The best way to handle different type of XML files

mahira has asked for the wisdom of the Perl Monks concerning the following question:

Replies are listed 'Best First'.
Re: The best way to handle different type of XML files by toolic (Bishop) on Nov 21, 2009 at 13:30 UTC
XML::Simple works well if the structure of your XML is simple. The module's author summarizes it's capabilities quite nicely in the POD and offers alternate modules, depending on your necessities: http://search.cpan.org/~grantm/XML-Simple-2.18/lib/XML/Simple.pm#WHERE_TO_FROM_HERE? The XML::Simple module review also offers advice on when it is appropriate to use XML::Simple. XML::Twig has suited my general-purpose XML needs.	[reply]
Re^2: The best way to handle different type of XML files by ikegami (Patriarch) on Nov 21, 2009 at 15:44 UTC
XML::Simple can't even handle elements that can repeat a variable number of times without making a mess. You need to hold it's hand or you won'tbe able to predict the structure you'll get. It's much less trouble to get a consistent tree every time. That's why I use (the much faster) XML::LibXML. As for the variations between the document formats, it becomes a question of using the right XPath for the document in question. You can use a lookup table for that. `my $xpath = $xpath_by_doctype{$doctype};` [download] Other solutions based on XPath (like XML::Twig) should do fine too.	[reply] [d/l]
Re^3: The best way to handle different type of XML files by mpeever (Friar) on Nov 21, 2009 at 20:22 UTC
I've found XML::Simple is really useful for prototyping a solution, frequently with either a dumbed-down schema or a subset of a real document. It lets me stub out the XML bit of the program so I can get the rest of the logic flowing. After that, I usually end up re-writing that code to XML::XPath or its ilk. I prefer to use XML::Simple when possible, because it takes a lot less care and feeding in the simplest cases. But like you pointed out, it blows up pretty quickly once the document is more than trivial. Of course, it sounds like the OP has gotten past the prototype stage already. Frankly, it sounds like the project got a lot farther on XML::Simple than I would have expected.	[reply]
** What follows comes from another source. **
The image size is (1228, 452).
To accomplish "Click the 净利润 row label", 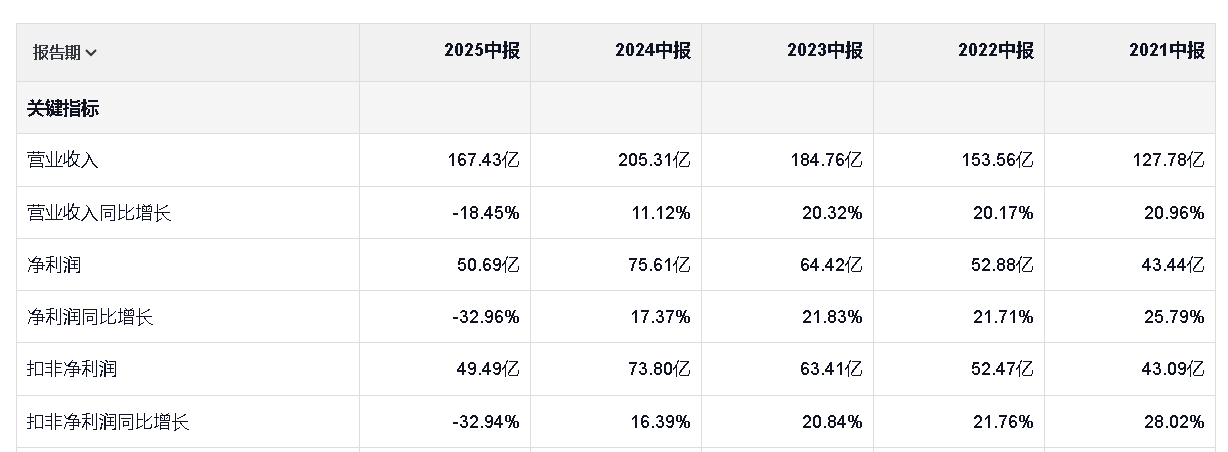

Re^4: The best way to handle different type of XML files (Why I don't think much of XML::Simple) by ikegami (Patriarch) on Nov 21, 2009 at 23:14 UTC
Re^5: The best way to handle different type of XML files by mpeever (Friar) on Nov 22, 2009 at 22:02 UTC
Re: The best way to handle different type of XML files by Tanktalus (Canon) on Nov 21, 2009 at 15:20 UTC
XML::Twig + XPath (either the XPath built-in to XML::Twig, or, if you need a bit more, XML::XPath will work with twig objects). Suddenly, you won't have to care about depth, just names. You may have to care about multiple names for a given value, such as //middle//name, or just //name, or include attributes or whatever, but it's all hierarchies of names, regardless of depth. Of course, it's always nice to have a standard format for all your vendors to use, but, unless you're Walmart, good luck with that. :-)	[reply]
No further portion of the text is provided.